As a testament to the Benildean brand of creativity, three animators from De La Salle-College of Saint Benilde namely Mikayla Lariosa, Mitzi Lim, and Frankie Aldana bagged several awards in Animahenasyon, an annual celebration of Filipino animation and the creativity of Filipino artists.
The Benildean sat down with the three winners to discuss their varied perspectives on the state of Philippine animation, their individual experiences entering Animahenasyon, and their upbringing and aspirations as future animators.
Mikayla Lariosa (@mikkmakii)
For 21-year-old ID 118 AB Animation student Mikayla Lariosa, the decision to participate in this year’s Anikompetisyon, the competition part of Animahenasyon, was greatly motivated by her supportive circle of friends. Submitting her entry two days before the deadline, she was surprised to find she had bagged the Grand Prize Award and Best in Storytelling Award under the student division for her well-received animated short film Dear Friend.
Highlighting the importance of social support, Dear Friend teaches a valuable lesson on creating safe spaces for people to engage in honest and open conversations with each other. Being able to successfully impart its inspirational message to the viewers and panelists of the event, Lariosa then expressed her gratitude for the overwhelmingly positive response that she garnered for her film.
“What really made a meaningful impact on my life were the comments that I received from viewers and the live feedback I witnessed during the top 20 screening of the films.” Enamored with messages from viewers asking for insights on animation, those wanting to watch her film again, and a panelist messaging her right after the Q&A session, she felt joyful that her skills in animation have the power to tap into people’s hearts.
Lariosa's passion for animation kicked off after watching the first film of the series, How to Train Your Dragon. Throughout the years, she delved more into the practice of illustration as she explored her favorite series, such as “Gravity Falls” and “Voltron: Legendary Defender.”
From behind-the-scenes clips to concept art creation, Lariosa takes inspiration from other aspects of the art and animation industry, including fandom engagements and fan art. She is also interested in the works of esteemed artists such as Tristan Yuvienco, who specializes in animation, books, and comic illustrations.
Lariosa advises aspiring animators to take rests from time to time, to build their visual library, and to take every opportunity to showcase their works.
"Go enter your films in festivals; there’s no harm in trying. Philippine animation deserves to be seen by the world."
Mitzi Lim (@lizmidoodles)
For Mitzi Lim, ID 118 AB Animation student, achieved a significant milestone when her short film Binhi won the Jury’s Special Citation Award. From being unsure and hesitant about the direction of her work, Lim’s immense dedication and hard work enabled her to produce an impactful film, eventually leading her to try out for the competition.

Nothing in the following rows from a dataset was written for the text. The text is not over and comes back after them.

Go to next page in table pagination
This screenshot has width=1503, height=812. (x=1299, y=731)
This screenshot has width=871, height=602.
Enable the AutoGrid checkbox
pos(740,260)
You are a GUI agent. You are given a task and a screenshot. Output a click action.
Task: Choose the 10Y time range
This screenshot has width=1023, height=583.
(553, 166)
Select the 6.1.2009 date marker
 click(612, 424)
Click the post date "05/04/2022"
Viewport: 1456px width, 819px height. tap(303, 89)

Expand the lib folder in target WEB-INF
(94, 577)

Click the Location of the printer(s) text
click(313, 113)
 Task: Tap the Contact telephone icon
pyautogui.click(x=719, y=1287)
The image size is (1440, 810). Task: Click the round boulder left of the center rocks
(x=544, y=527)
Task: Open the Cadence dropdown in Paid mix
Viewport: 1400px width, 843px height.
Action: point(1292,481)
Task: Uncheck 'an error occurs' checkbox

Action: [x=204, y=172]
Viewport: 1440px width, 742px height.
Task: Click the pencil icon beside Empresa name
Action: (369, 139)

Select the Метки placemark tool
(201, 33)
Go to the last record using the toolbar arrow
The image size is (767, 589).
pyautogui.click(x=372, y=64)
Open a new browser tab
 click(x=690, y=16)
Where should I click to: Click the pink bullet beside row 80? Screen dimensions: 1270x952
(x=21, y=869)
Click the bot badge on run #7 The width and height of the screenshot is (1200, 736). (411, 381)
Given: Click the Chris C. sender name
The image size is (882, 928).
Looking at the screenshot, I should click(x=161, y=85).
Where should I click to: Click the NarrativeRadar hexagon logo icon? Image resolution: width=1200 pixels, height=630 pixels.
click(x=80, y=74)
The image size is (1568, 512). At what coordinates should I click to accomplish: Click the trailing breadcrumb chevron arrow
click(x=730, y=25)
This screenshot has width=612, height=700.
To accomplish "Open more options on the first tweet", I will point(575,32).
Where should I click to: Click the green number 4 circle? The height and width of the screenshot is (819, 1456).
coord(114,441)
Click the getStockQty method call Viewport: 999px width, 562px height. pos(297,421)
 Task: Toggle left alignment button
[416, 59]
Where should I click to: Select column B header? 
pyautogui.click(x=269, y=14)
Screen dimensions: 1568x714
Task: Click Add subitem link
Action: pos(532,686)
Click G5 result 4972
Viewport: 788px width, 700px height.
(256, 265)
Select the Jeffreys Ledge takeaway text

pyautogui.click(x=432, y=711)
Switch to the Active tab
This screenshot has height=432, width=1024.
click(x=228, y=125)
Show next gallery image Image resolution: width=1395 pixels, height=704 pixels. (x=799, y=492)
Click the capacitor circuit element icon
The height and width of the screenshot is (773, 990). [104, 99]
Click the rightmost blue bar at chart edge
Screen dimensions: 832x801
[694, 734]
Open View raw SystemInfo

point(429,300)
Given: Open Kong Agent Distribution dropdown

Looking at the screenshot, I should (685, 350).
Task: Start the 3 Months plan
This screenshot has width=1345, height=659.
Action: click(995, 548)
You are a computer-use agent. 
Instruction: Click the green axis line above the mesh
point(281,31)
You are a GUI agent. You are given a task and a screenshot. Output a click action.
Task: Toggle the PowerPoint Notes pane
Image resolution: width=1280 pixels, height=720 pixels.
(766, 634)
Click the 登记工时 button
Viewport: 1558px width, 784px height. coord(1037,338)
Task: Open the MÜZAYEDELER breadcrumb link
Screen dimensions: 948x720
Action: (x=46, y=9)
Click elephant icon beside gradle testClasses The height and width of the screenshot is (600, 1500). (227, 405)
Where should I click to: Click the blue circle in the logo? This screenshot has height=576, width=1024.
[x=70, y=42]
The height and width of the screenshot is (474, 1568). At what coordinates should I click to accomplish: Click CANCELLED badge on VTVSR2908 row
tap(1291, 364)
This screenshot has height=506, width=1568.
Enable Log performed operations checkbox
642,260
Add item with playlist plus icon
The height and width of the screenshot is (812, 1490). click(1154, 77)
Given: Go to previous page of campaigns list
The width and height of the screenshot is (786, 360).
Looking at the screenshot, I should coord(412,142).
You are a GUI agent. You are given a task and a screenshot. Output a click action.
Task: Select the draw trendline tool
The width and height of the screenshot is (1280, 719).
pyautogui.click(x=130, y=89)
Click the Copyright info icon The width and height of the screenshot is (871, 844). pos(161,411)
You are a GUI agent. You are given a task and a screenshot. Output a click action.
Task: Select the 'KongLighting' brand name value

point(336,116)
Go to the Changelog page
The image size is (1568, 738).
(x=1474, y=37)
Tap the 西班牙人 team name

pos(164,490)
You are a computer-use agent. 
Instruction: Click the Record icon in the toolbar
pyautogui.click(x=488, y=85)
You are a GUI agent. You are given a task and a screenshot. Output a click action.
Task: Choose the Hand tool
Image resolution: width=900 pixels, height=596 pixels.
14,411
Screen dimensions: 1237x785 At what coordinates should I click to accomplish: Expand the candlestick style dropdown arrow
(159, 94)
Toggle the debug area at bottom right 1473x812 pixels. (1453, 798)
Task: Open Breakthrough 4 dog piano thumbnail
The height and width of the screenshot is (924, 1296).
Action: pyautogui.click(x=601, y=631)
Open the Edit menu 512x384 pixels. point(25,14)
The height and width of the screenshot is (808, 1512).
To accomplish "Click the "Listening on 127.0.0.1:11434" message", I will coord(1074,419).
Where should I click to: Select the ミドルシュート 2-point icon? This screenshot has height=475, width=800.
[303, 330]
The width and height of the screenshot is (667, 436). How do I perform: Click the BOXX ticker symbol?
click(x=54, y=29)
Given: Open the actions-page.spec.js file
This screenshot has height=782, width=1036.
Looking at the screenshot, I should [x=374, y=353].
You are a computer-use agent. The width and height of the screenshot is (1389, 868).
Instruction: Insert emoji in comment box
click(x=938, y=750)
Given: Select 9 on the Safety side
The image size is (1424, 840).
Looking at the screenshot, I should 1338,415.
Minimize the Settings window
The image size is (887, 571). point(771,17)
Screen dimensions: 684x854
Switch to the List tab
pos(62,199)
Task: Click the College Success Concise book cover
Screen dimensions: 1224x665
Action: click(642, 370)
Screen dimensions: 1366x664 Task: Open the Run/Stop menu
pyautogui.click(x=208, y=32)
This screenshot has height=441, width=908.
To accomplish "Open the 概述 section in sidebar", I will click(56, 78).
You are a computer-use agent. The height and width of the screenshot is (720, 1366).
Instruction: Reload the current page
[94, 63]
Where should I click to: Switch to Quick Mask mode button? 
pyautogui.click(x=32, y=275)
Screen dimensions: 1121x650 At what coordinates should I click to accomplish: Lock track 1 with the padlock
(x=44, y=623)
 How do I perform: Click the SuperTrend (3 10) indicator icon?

She shared that her professors have constantly advised her to solidify the film's intended main goals and suggested ways to elevate her animation skills further to deliver a greater impact.
Taking an interest in the topic of environmental awareness, Binhi tackles the devastating effects of deforestation and how the actions of humans ultimately decide the future of our forests and natural habitats. Surpassing expectations, Lim felt honored that her efforts were acknowledged by industry professionals, as she takes this experience as a “stepping stone” to excel even more with her future works.
“There were a lot of instances where I had doubts about whether I should continue or not, but seeing the end result of my short film, where I put the most effort, is quite rewarding in and of itself,” the 23-year-old shared.
Tracing back to Lim’s childhood, watching cartoons and animated movies has always given her comfort and amusement. Infatuated with the animation process and workflow, she enjoys the limitless sense of imagination that comes with it, from character designs to world-building. “There’s just so much wonder in it, and I want to be a part of that.”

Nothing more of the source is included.